Your objective:
Copy the records below exactly, starting at the line that contains "Where should I click to: Open LHR-Code" and ending at the line that contains "The width and height of the screenshot is (1068, 698)."; leave out any pictures.

Data under study:
* * * *

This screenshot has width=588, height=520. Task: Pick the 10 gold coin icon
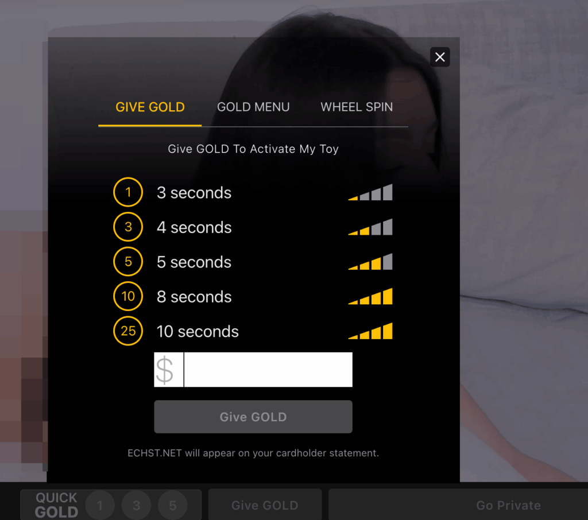click(128, 296)
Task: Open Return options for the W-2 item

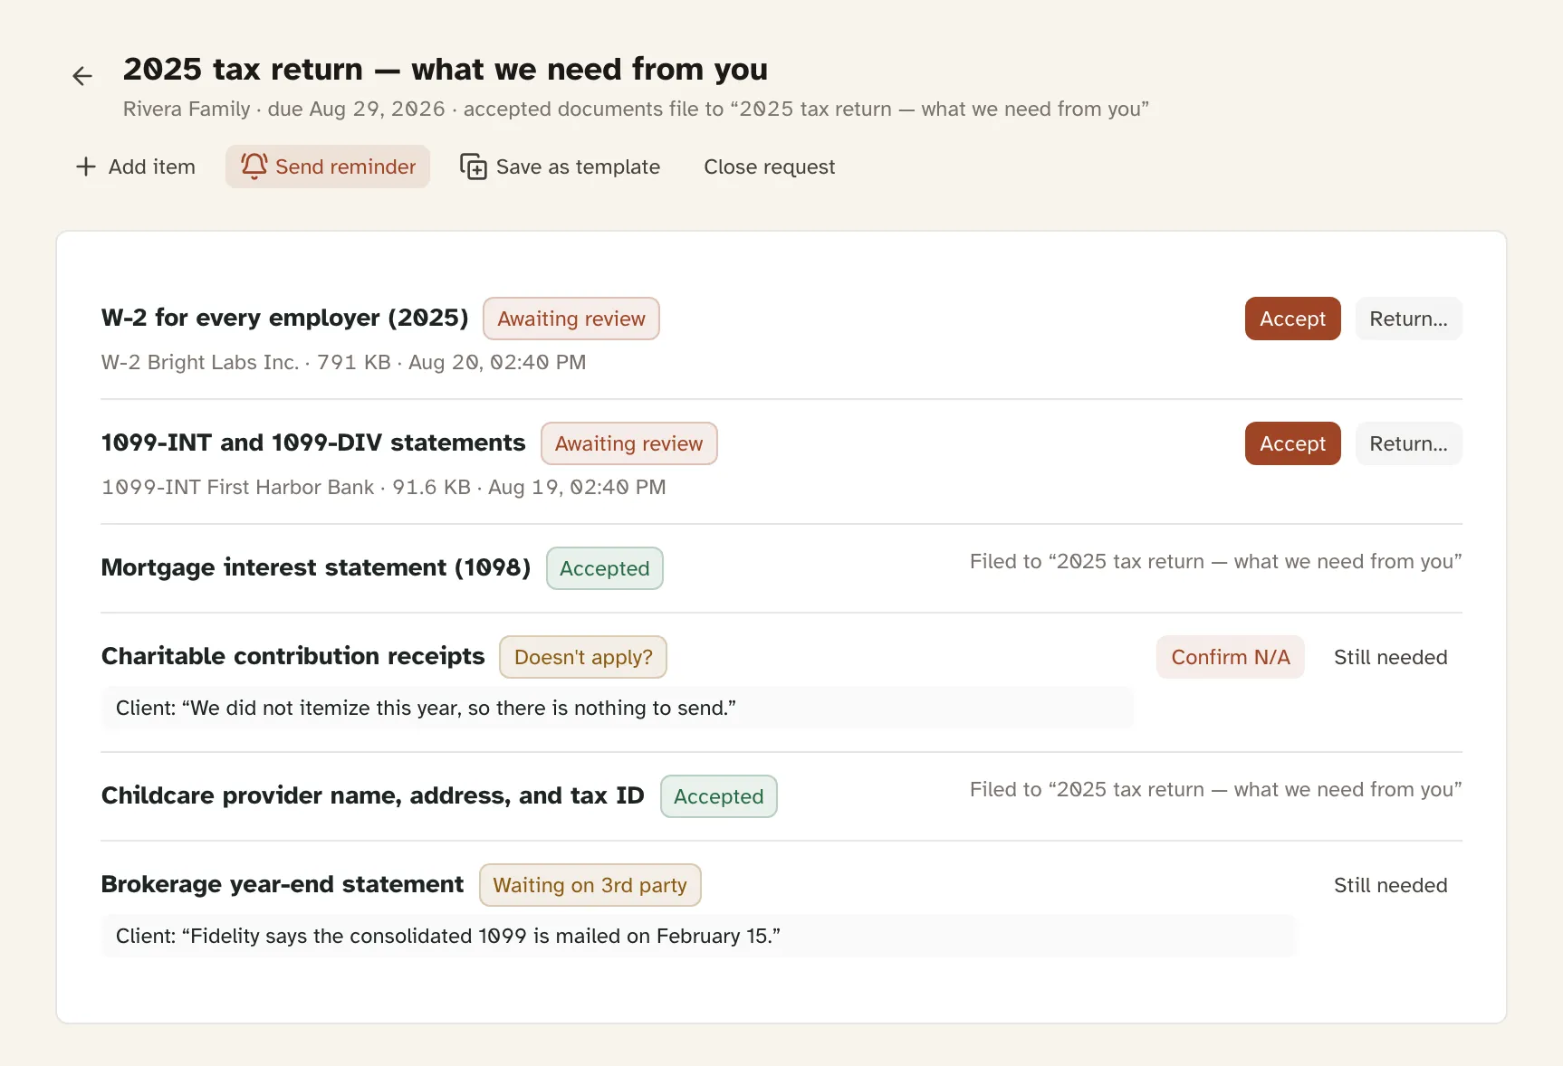Action: click(x=1408, y=319)
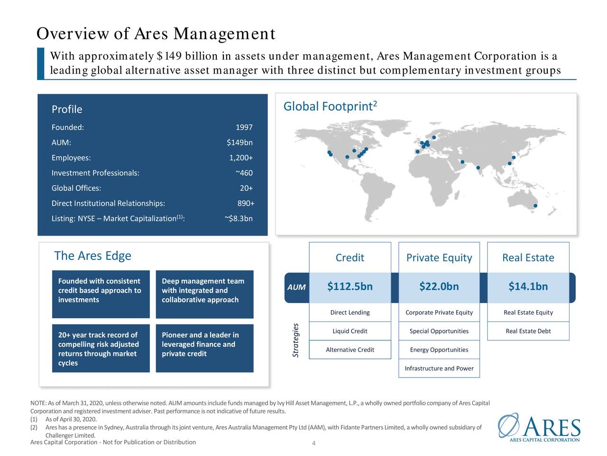Select the West Coast US map marker
Image resolution: width=607 pixels, height=456 pixels.
[329, 152]
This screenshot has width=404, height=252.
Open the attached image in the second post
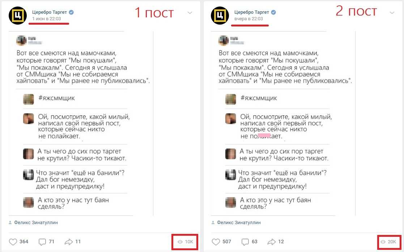pos(283,123)
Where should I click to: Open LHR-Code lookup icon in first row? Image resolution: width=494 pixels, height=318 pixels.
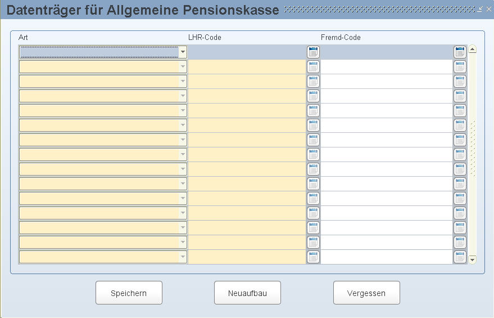[313, 52]
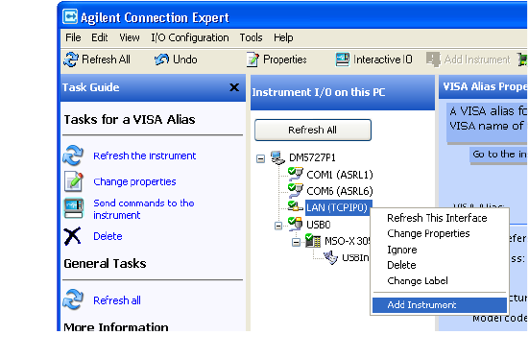
Task: Close the Task Guide panel
Action: pos(234,87)
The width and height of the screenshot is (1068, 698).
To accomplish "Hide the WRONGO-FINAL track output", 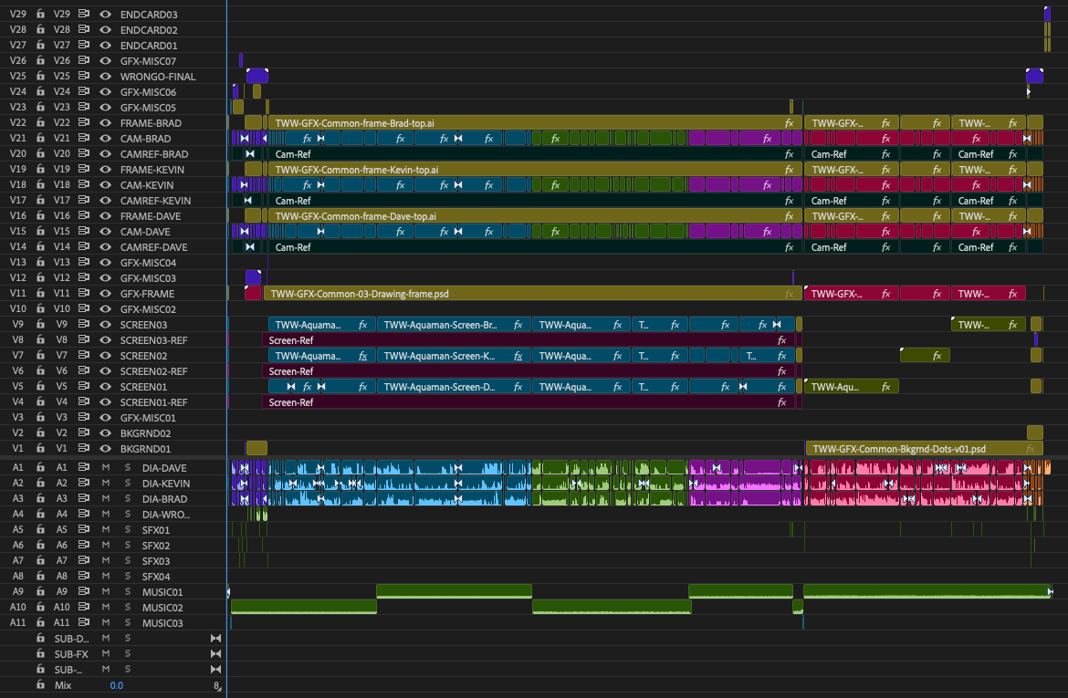I will coord(105,77).
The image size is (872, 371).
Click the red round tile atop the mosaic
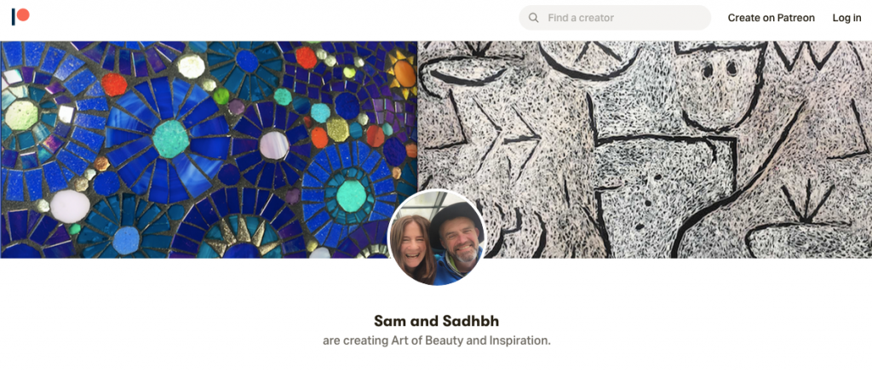point(306,57)
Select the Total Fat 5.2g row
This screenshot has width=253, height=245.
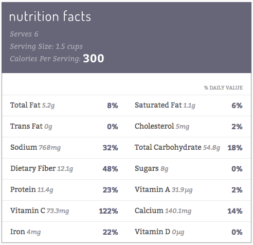pyautogui.click(x=64, y=106)
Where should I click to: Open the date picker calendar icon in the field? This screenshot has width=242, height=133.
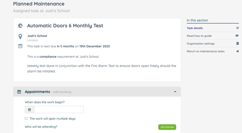click(x=30, y=110)
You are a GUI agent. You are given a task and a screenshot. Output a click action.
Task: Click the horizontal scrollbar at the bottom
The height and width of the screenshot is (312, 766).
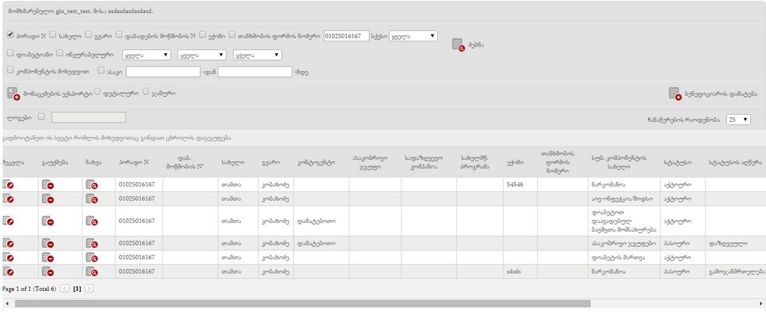[303, 303]
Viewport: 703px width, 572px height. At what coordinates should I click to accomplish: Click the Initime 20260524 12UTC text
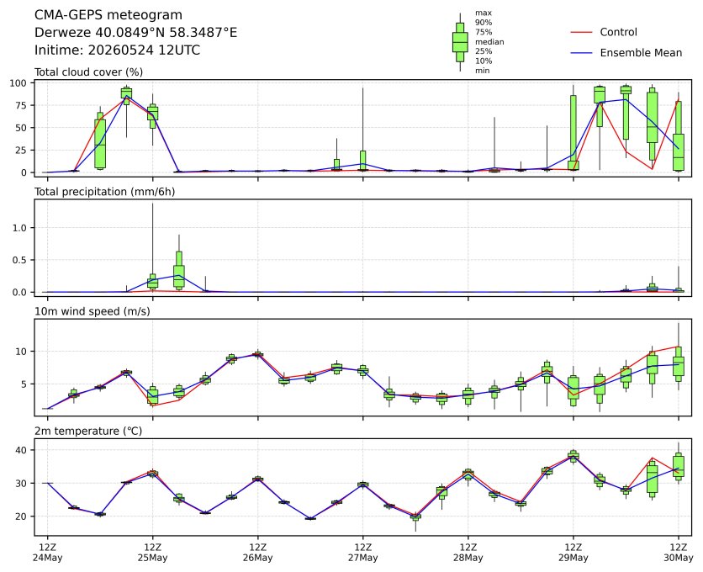(118, 50)
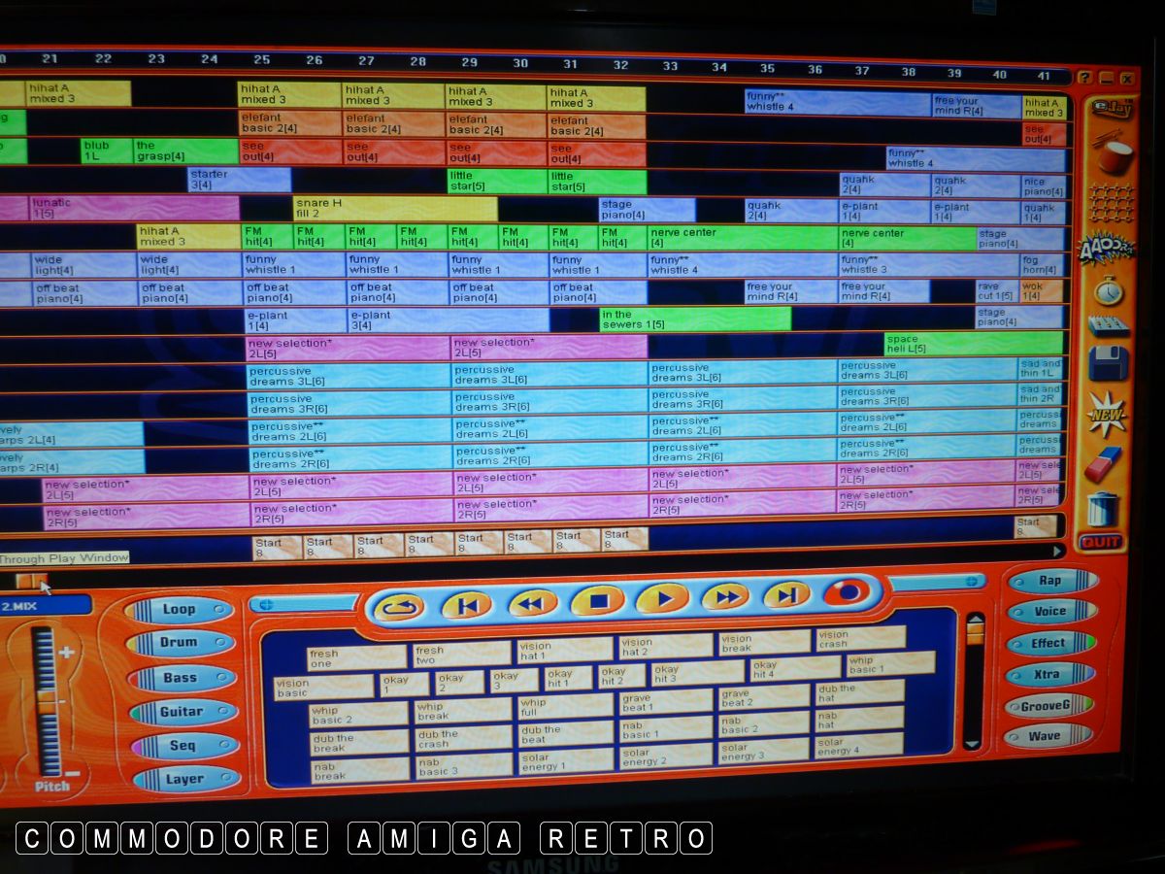The width and height of the screenshot is (1165, 874).
Task: Open the stopwatch tempo icon
Action: 1109,289
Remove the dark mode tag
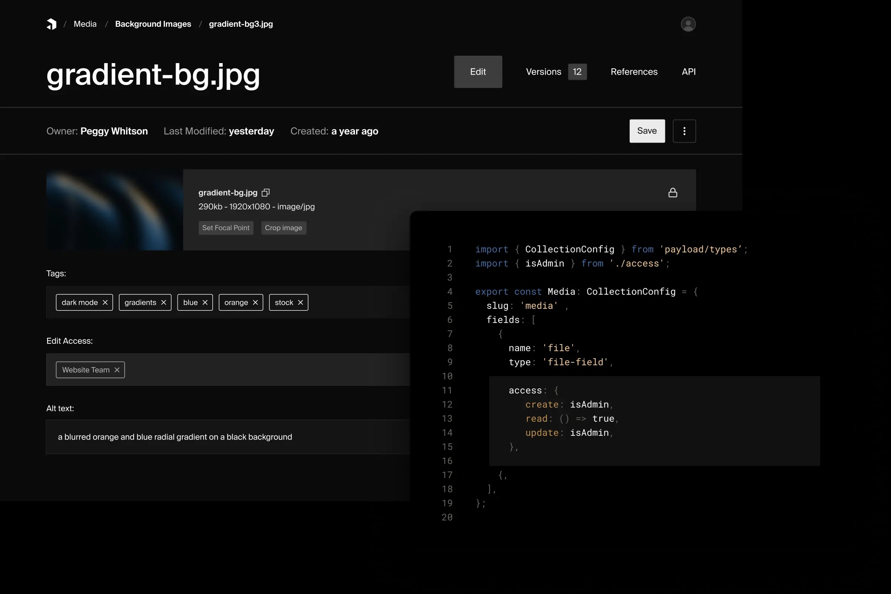This screenshot has width=891, height=594. coord(105,302)

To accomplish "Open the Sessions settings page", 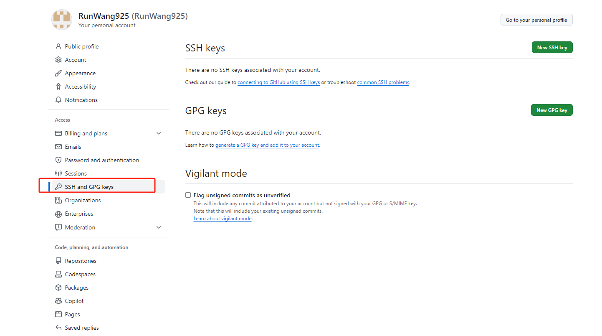I will point(76,173).
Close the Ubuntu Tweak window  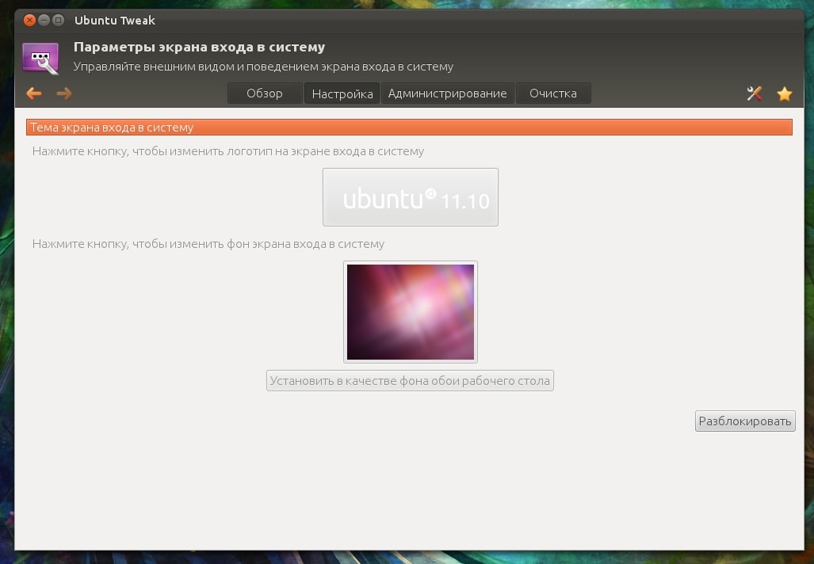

* * * *

Response to the exercise:
Where should I click to: Open LHR-Code lookup icon in first row? Image resolution: width=494 pixels, height=318 pixels.
[313, 52]
Task: Close the Task Guide panel
Action: pos(234,87)
The width and height of the screenshot is (1068, 698).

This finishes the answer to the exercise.